**What you need to do:** When you reach the line containing "Open the Earn dropdown menu", repeat that line and each one after it exactly until the records end, leaving out pictures.

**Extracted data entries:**

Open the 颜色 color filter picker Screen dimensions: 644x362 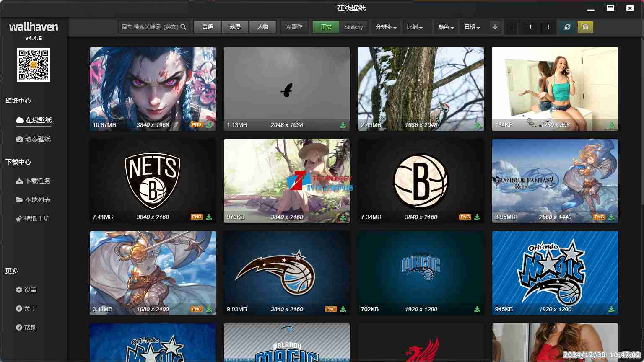click(x=446, y=27)
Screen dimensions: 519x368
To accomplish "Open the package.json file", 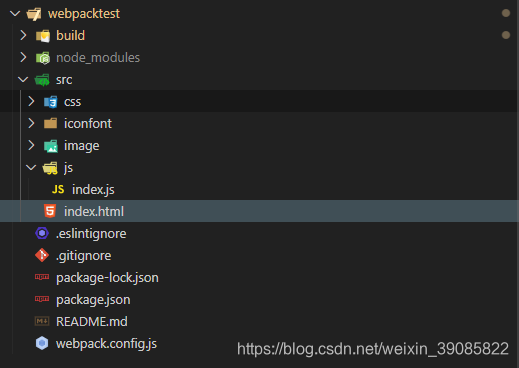I will coord(93,300).
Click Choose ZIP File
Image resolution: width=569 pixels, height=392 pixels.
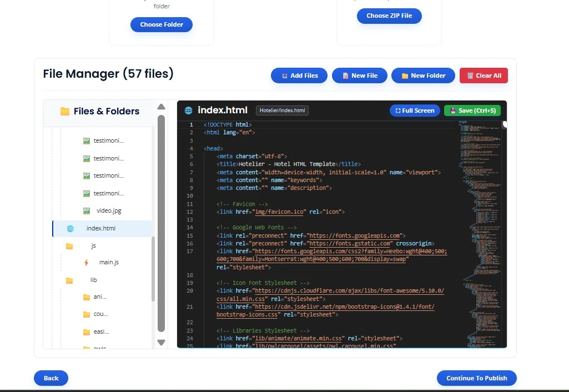[x=389, y=16]
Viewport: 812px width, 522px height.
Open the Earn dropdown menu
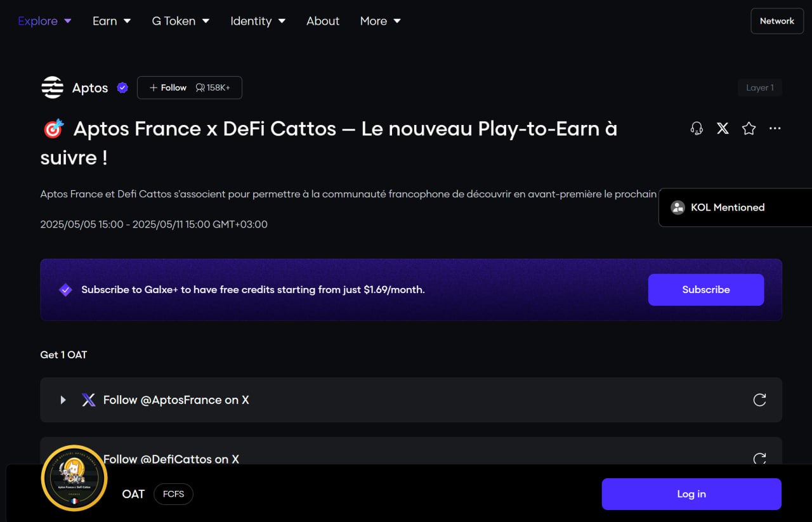pyautogui.click(x=112, y=21)
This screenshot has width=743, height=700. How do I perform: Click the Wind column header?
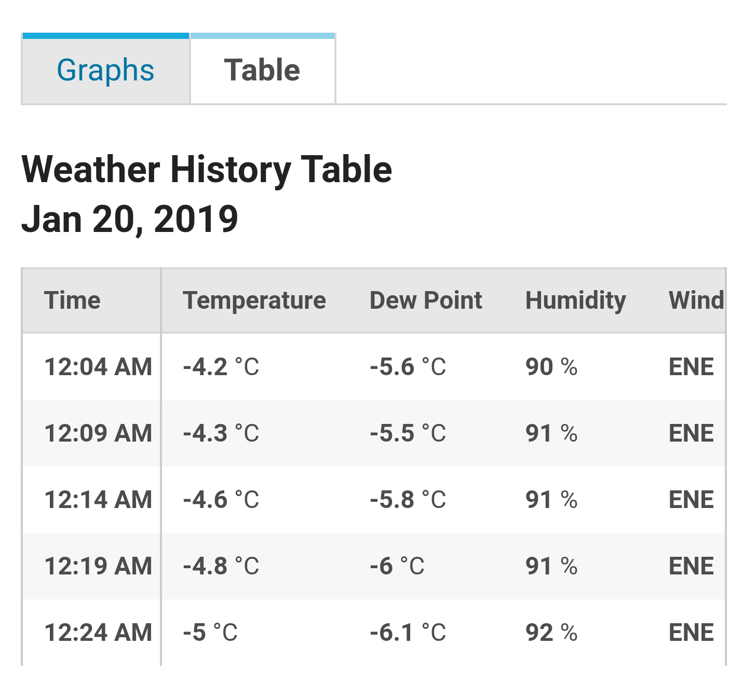point(696,300)
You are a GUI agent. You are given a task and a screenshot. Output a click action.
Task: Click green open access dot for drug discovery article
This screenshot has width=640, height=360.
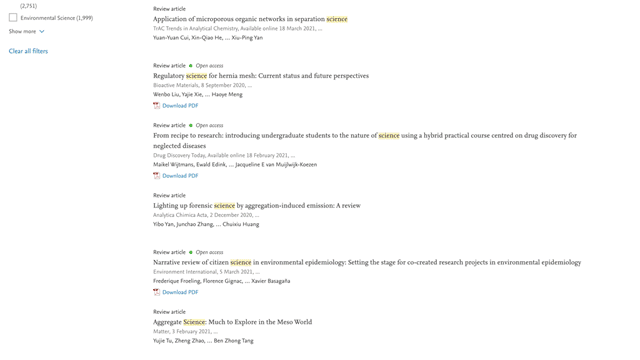click(x=191, y=125)
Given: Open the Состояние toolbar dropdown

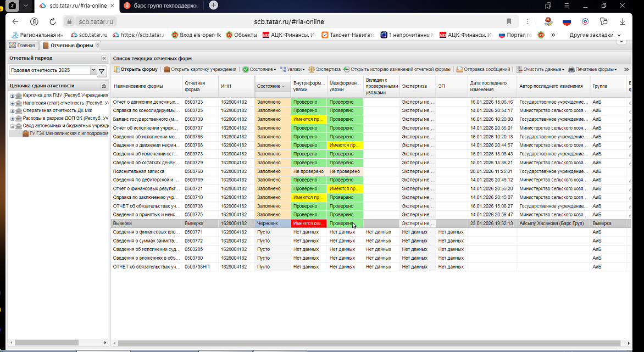Looking at the screenshot, I should [259, 69].
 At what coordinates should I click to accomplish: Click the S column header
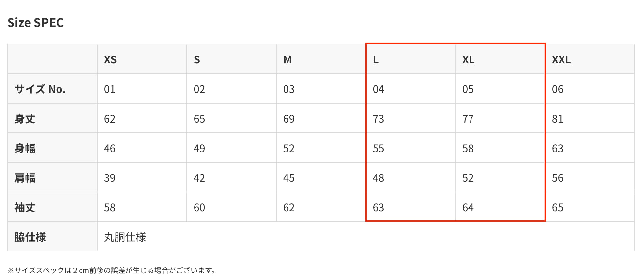point(197,59)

**Answer to the problem:**
Open the Earn dropdown menu
pyautogui.click(x=112, y=21)
This screenshot has width=743, height=700. How do I perform: Click the Wind column header?
point(696,300)
You are a GUI agent. You are given a task and a screenshot. Output a click action.
Task: Click green open access dot for drug discovery article
This screenshot has width=640, height=360.
click(x=191, y=125)
Given: Open the Состояние toolbar dropdown

Looking at the screenshot, I should [259, 69].
 At what coordinates should I click to accomplish: Click the S column header
point(197,59)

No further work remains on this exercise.